What needs to be done ::
Please output every line of the data below word for word, leaving out the pictures.

Item-finding records:
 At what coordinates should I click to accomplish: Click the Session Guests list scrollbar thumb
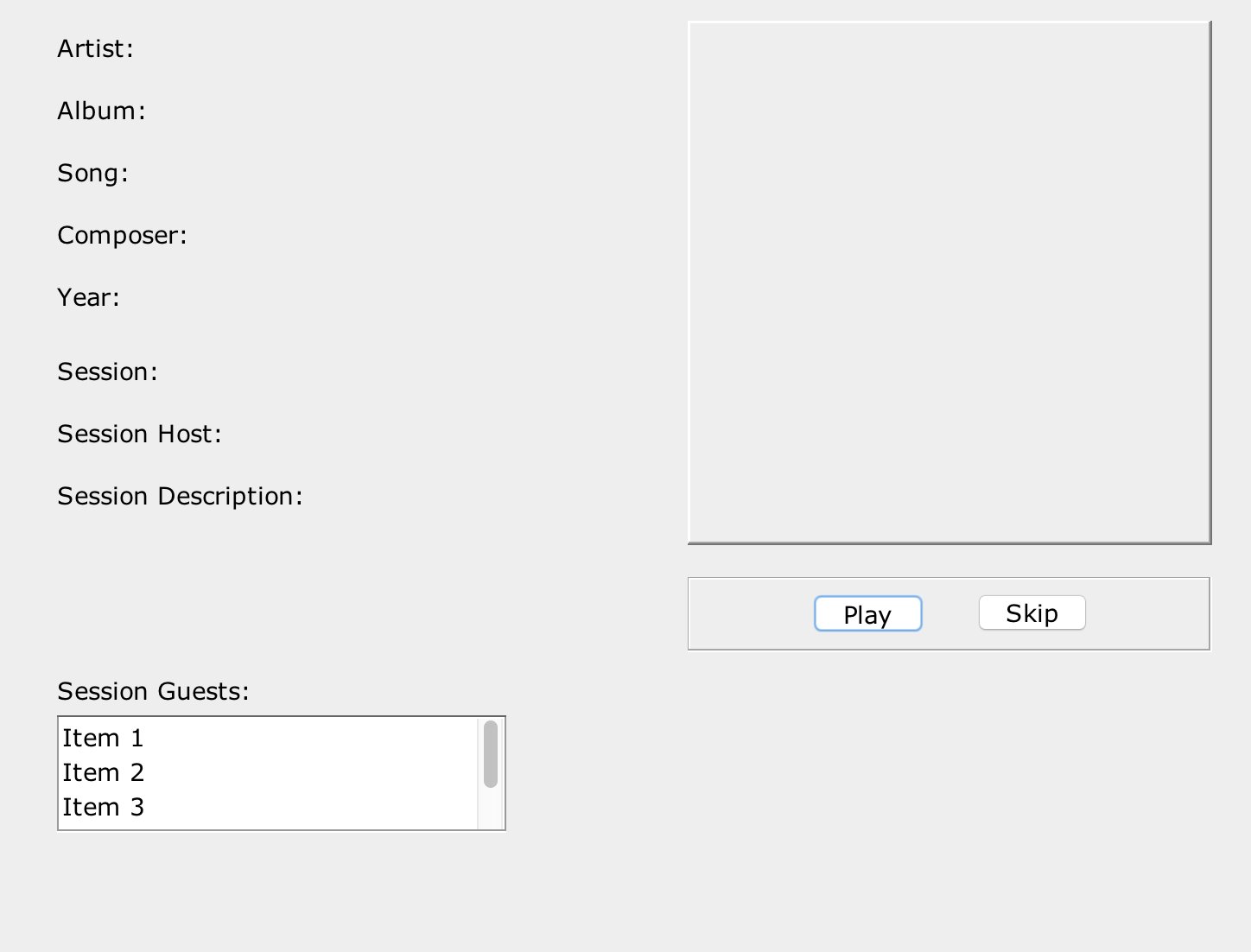(x=491, y=754)
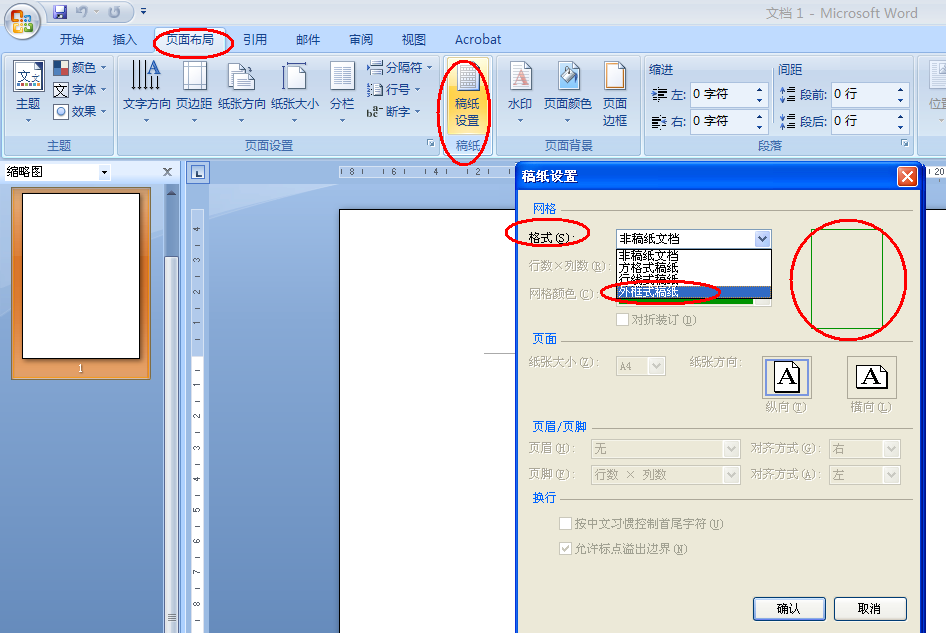The height and width of the screenshot is (633, 946).
Task: Click the 水印 watermark icon
Action: pos(520,95)
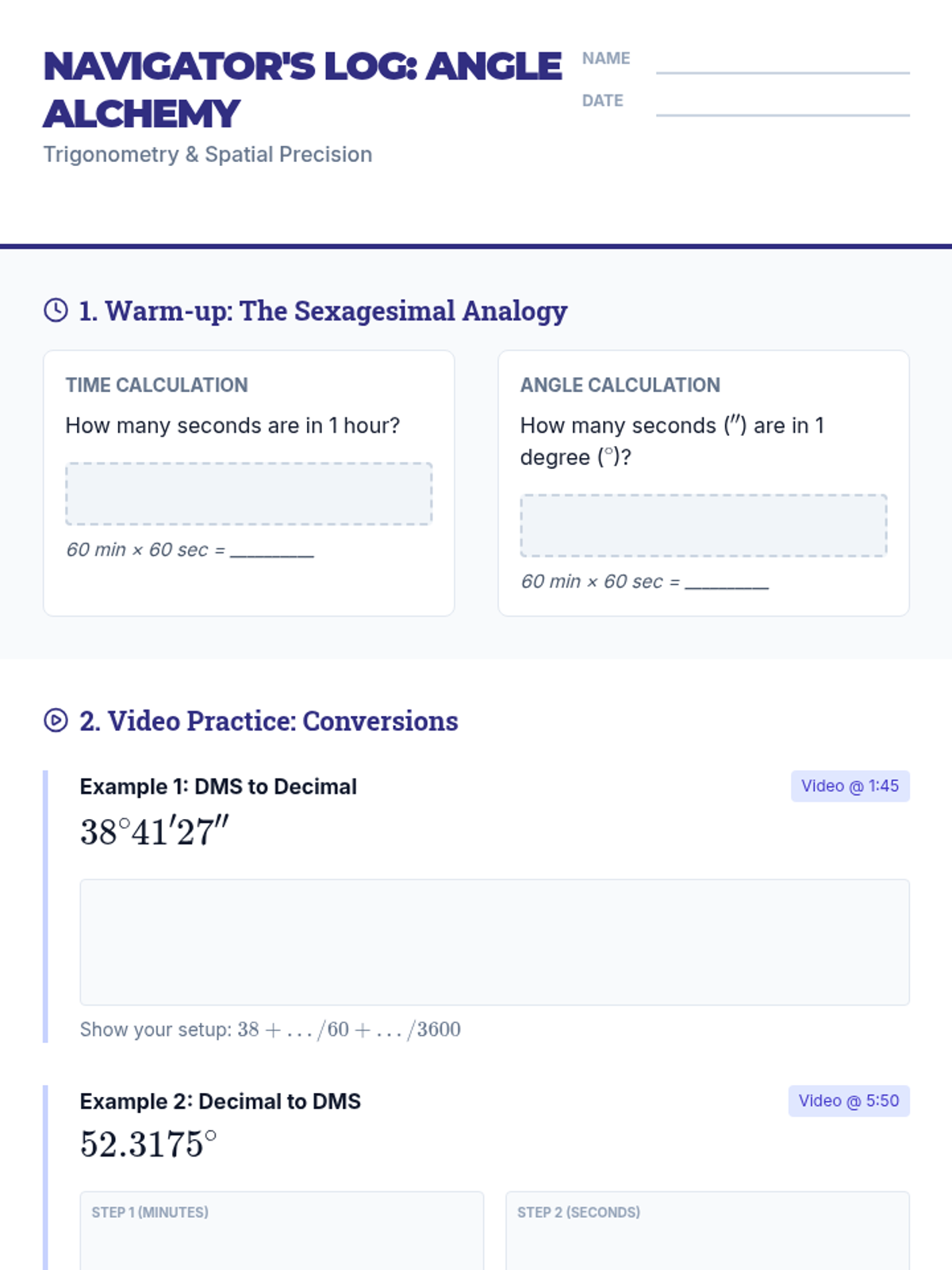Select the 52.3175° decimal angle
Viewport: 952px width, 1270px height.
[148, 1145]
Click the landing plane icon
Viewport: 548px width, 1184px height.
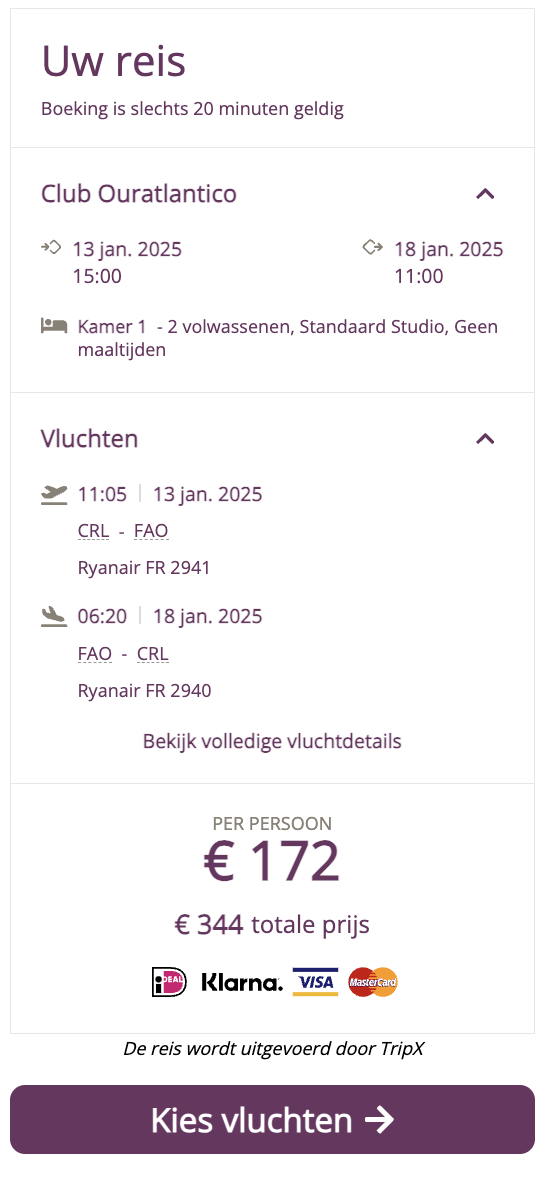coord(54,616)
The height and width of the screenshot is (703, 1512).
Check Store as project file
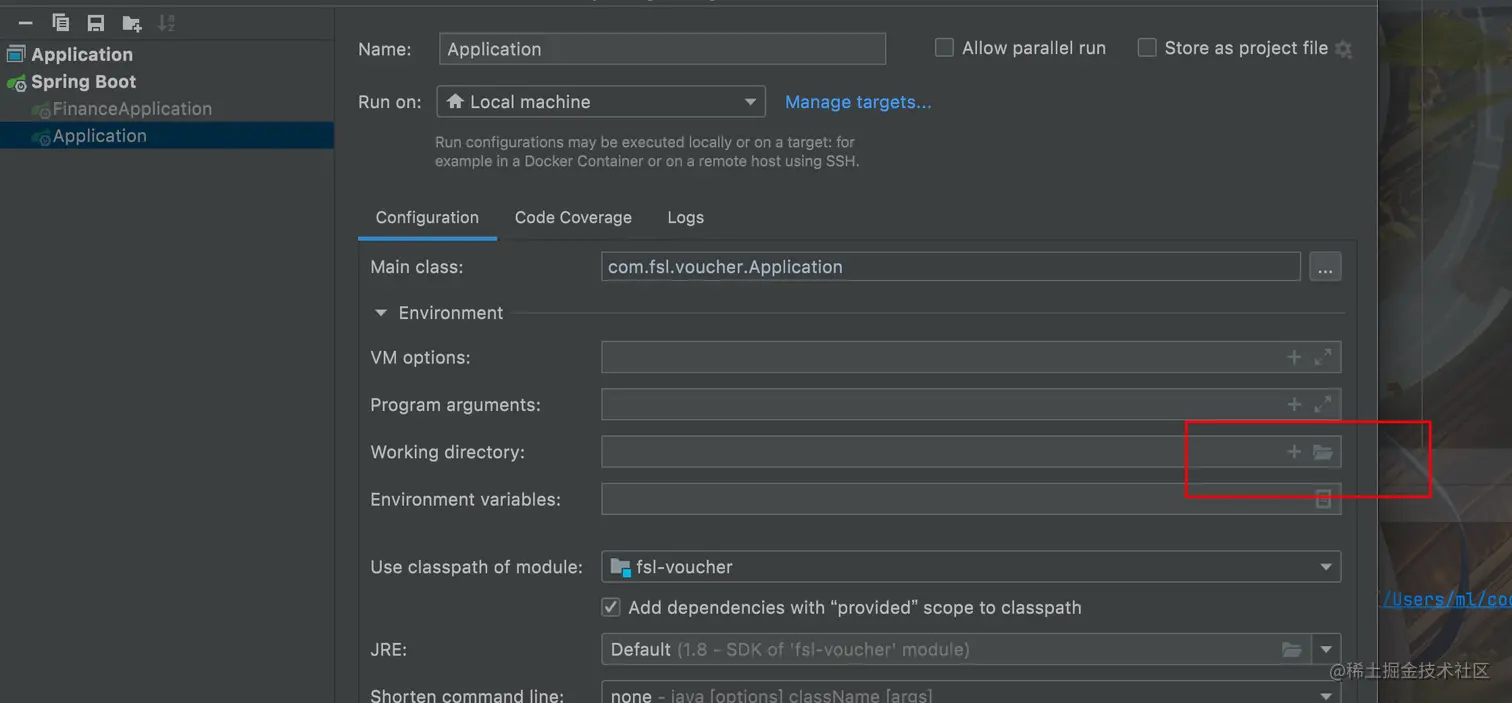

Exercise response ::
 At what coordinates should I click to accomplish: Click the Session Guests list scrollbar thumb
(x=491, y=754)
The height and width of the screenshot is (633, 946).
Task: Click the 水印 watermark icon
Action: pos(520,95)
Select the 52.3175° decimal angle
Viewport: 952px width, 1270px height.
[148, 1145]
Click the landing plane icon
Viewport: 548px width, 1184px height.
coord(54,616)
The height and width of the screenshot is (703, 1512).
Check Store as project file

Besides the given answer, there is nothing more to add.